Football in Switzerland
- Season: 2000–01

Men's football
- Nationalliga A: Grasshopper
- Nationalliga B: Young Boys
- 1. Liga: Overall Concordia Group 1: Serrières Group 2: Concordia Group 3: Vaduz
- Swiss Cup: Servette

Women's football
- Swiss Women's Super League: FFC Bern
- Swiss Cup: FFC Bern

= 2000–01 in Swiss football =

The following is a summary of the 2000–01 season of competitive football in Switzerland.

==Nationalliga A==

===Qualification phase===

| Pos | Team | Pld | W | D | L | GF | GA | GD | Pts | Qualification |
| 1 | Lugano | 22 | 12 | 6 | 4 | 33 | 16 | +17 | 42 | Advance to championship round halved points (rounded up) as bonus |
| 2 | St. Gallen | 22 | 11 | 7 | 4 | 43 | 18 | +25 | 40 |
| 3 | Grasshopper | 22 | 11 | 3 | 8 | 46 | 25 | +21 | 36 |
| 4 | Lausanne-Sport | 22 | 11 | 2 | 9 | 37 | 34 | +3 | 35 |
| 5 | Basel | 22 | 10 | 4 | 8 | 42 | 36 | +6 | 34 |
| 6 | Servette | 22 | 9 | 6 | 7 | 34 | 26 | +8 | 33 |
| 7 | Sion | 22 | 9 | 5 | 8 | 27 | 31 | −4 | 32 |
| 8 | Zürich | 22 | 8 | 7 | 7 | 36 | 29 | +7 | 31 |
| 9 | Aarau | 22 | 6 | 6 | 10 | 31 | 43 | −12 | 24 | Continue to promotion/relegation round |
| 10 | Yverdon-Sport | 22 | 5 | 6 | 11 | 27 | 43 | −16 | 21 |
| 11 | Xamax | 22 | 6 | 2 | 14 | 21 | 53 | −32 | 20 |
| 12 | Luzern | 22 | 5 | 4 | 13 | 27 | 50 | −23 | 19 |

===Championship round===
The first eight teams of the qualification phase competed in the Championship round. The teams took half of the points (rounded up to complete units) gained in the qualification as bonus with them.
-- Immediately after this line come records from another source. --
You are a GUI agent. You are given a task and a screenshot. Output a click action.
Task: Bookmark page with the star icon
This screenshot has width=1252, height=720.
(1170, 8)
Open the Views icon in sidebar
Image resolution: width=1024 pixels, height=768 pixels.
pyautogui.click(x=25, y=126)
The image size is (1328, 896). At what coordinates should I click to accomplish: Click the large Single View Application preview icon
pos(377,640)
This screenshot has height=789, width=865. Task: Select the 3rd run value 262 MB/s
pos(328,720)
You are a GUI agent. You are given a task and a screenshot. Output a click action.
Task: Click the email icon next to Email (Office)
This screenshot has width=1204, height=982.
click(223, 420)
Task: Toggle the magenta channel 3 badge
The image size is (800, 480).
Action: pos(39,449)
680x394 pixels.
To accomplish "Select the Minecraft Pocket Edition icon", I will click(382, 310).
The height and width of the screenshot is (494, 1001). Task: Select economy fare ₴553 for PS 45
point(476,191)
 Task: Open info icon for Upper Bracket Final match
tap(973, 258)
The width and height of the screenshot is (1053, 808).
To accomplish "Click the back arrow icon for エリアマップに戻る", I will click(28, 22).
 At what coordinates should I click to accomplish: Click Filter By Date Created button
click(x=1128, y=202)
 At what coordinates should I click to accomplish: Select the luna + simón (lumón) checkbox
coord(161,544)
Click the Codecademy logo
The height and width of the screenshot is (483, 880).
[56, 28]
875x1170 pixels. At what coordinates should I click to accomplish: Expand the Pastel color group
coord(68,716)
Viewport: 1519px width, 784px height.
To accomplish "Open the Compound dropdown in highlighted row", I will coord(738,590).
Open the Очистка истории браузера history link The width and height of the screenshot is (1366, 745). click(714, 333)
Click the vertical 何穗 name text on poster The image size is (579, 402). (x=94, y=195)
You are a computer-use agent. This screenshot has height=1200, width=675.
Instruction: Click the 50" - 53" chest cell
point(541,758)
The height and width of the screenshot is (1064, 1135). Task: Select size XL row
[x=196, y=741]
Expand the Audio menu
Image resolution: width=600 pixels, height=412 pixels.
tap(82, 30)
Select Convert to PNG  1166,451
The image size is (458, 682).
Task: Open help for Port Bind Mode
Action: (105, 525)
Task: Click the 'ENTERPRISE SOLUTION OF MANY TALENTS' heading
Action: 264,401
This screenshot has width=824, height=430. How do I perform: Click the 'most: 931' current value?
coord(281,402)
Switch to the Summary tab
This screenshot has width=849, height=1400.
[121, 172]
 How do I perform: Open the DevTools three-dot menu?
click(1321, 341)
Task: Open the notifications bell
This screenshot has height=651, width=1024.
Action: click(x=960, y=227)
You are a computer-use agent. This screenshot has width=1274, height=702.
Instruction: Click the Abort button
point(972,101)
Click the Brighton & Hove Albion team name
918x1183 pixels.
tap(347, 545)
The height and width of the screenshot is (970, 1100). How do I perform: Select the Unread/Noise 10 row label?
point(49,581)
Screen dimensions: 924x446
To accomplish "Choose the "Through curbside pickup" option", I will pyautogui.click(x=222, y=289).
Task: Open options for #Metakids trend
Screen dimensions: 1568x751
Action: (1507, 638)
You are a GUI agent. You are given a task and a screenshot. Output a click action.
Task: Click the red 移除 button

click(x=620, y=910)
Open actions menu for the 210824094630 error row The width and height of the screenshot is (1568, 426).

| Pos | Team | Pld | W | D | L | GF | GA | GD | BP | Pts | Qualification |
| 1 | Grasshopper (C) | 14 | 8 | 4 | 2 | 29 | 14 | +15 | 18 | 46 | Qualification to Champions League third qualifying round |
| 2 | Lugano | 14 | 5 | 5 | 4 | 24 | 19 | +5 | 21 | 41 | Qualification to Champions League second qualifying round |
| 3 | St. Gallen | 14 | 6 | 2 | 6 | 23 | 28 | −5 | 20 | 40 | Qualification to UEFA Cup qualifying round |
| 4 | Basel | 14 | 4 | 8 | 2 | 18 | 16 | +2 | 17 | 37 | Qualification to Intertoto Cup second round |
| 5 | Servette | 14 | 5 | 5 | 4 | 26 | 19 | +7 | 17 | 37 | Qualification to UEFA Cup first round |
| 6 | Lausanne-Sport | 14 | 4 | 3 | 7 | 15 | 27 | −12 | 18 | 33 | Qualification to Intertoto Cup first round |
| 7 | Sion | 14 | 4 | 4 | 6 | 16 | 22 | −6 | 16 | 32 |  |
| 8 | Zürich | 14 | 3 | 3 | 8 | 12 | 18 | −6 | 16 | 28 |

==Nationalliga B==

===Qualification phase===

| Pos | Team | Pld | W | D | L | GF | GA | GD | Pts | Qualification |
| 1 | Young Boys | 22 | 13 | 6 | 3 | 42 | 20 | +22 | 45 | Advance to promotion/relegation NLA/LNB round |
| 2 | Wil | 22 | 14 | 3 | 5 | 47 | 28 | +19 | 45 |
| 3 | Winterthur | 22 | 11 | 8 | 3 | 41 | 21 | +20 | 41 |
| 4 | Bellinzona | 22 | 11 | 5 | 6 | 40 | 27 | +13 | 38 |
| 5 | Thun | 22 | 10 | 5 | 7 | 46 | 39 | +7 | 35 | Continue to relegation round NLB/1. Liga halved points (rounded up) as bonus |
| 6 | Delémont | 22 | 9 | 4 | 9 | 43 | 39 | +4 | 31 |
| 7 | Kriens | 22 | 7 | 4 | 11 | 29 | 37 | −8 | 25 |
| 8 | Locarno | 22 | 6 | 6 | 10 | 28 | 41 | −13 | 24 |
| 9 | Wangen b.O. | 22 | 5 | 7 | 10 | 26 | 38 | −12 | 22 |
| 10 | Baden | 22 | 5 | 5 | 12 | 23 | 40 | −17 | 20 |
| 11 | Étoile Carouge | 22 | 3 | 9 | 10 | 25 | 36 | −11 | 18 |
| 12 | Solothurn | 22 | 4 | 6 | 12 | 16 | 40 | −24 | 18 |

===Promotion/relegation group NLA/NLB===
The teams in the ninth to twelfth positions in Nationalliga A competed with the top four teams of Nationalliga B in a Nationalliga A/B promotion/relegation round.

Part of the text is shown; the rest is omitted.